╭──

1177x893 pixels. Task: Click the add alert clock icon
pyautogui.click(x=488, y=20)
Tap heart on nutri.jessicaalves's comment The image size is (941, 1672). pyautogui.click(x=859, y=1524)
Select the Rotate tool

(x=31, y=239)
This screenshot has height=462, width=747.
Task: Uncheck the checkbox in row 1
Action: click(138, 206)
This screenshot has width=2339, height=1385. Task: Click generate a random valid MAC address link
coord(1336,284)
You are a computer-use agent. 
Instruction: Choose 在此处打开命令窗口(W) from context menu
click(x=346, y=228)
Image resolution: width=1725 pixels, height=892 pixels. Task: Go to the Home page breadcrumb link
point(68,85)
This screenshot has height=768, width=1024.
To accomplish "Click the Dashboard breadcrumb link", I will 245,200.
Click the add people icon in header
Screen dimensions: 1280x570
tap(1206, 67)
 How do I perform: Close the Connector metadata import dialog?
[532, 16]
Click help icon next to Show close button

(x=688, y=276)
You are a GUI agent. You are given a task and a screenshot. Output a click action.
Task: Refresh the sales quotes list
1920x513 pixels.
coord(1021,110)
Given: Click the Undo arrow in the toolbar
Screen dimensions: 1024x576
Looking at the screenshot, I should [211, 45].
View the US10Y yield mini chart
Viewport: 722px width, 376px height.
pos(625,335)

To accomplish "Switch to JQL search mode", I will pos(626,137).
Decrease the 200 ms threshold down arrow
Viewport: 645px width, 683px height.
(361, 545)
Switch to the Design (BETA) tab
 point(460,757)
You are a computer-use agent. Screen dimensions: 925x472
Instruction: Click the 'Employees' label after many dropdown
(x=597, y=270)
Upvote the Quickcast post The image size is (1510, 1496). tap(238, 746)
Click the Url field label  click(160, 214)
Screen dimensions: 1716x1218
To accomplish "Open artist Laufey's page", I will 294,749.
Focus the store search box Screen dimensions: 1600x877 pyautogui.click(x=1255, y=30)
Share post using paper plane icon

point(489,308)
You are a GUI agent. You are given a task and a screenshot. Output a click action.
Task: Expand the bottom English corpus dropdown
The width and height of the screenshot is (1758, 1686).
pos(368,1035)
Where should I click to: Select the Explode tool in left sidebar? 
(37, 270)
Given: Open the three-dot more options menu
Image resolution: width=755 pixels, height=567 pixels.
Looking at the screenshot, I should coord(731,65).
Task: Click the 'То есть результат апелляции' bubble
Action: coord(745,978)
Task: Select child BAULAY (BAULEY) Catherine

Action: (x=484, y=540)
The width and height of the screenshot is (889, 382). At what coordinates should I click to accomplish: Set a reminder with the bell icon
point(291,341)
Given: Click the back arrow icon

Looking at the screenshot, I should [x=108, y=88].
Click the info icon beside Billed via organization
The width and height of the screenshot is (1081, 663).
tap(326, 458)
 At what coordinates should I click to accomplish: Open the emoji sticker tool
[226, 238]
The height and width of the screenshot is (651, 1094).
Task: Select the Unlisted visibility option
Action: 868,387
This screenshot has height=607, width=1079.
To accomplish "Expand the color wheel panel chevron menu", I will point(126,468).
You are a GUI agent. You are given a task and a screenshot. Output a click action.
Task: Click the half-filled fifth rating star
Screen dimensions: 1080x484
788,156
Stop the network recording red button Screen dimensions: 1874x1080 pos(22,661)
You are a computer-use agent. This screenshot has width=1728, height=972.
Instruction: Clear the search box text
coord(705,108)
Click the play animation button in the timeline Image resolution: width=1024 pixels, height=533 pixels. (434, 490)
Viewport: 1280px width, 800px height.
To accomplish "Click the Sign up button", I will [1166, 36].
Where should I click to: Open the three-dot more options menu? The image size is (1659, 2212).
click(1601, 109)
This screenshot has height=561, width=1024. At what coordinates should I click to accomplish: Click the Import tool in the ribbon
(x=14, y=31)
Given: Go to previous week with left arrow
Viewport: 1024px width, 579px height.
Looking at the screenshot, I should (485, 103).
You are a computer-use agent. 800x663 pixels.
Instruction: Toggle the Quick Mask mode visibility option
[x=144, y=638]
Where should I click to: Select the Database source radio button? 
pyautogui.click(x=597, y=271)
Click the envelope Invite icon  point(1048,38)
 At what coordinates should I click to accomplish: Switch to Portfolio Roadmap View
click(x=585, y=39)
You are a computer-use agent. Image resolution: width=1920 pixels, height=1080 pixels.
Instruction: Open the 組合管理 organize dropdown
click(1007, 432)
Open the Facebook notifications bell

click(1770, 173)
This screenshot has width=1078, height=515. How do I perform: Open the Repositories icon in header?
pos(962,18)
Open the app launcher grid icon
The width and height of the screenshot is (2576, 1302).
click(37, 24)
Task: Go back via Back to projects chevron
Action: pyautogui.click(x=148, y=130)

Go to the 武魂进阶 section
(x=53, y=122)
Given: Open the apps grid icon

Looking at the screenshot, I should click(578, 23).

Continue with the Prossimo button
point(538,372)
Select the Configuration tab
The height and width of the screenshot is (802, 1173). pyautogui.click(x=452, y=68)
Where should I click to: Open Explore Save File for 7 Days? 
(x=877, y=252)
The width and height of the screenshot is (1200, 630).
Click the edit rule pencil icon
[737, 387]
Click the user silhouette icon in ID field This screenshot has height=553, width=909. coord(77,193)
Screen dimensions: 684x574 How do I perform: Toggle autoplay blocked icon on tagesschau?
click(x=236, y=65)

╰──

[WRITTEN REQUEST]: Can you quote the material word for word, starting at the line containing "Task: Select child BAULAY (BAULEY) Catherine" and ending at the line containing "Stop the network", with both of those lines included?

[RESULT OF THE EXERCISE]:
Task: Select child BAULAY (BAULEY) Catherine

Action: (x=484, y=540)
The width and height of the screenshot is (889, 382). At what coordinates should I click to accomplish: Set a reminder with the bell icon
point(291,341)
Given: Click the back arrow icon

Looking at the screenshot, I should [x=108, y=88].
Click the info icon beside Billed via organization
The width and height of the screenshot is (1081, 663).
tap(326, 458)
 At what coordinates should I click to accomplish: Open the emoji sticker tool
[226, 238]
The height and width of the screenshot is (651, 1094).
Task: Select the Unlisted visibility option
Action: 868,387
This screenshot has height=607, width=1079.
To accomplish "Expand the color wheel panel chevron menu", I will point(126,468).
You are a GUI agent. You are given a task and a screenshot. Output a click action.
Task: Click the half-filled fifth rating star
Screen dimensions: 1080x484
788,156
Stop the network recording red button Screen dimensions: 1874x1080 pos(22,661)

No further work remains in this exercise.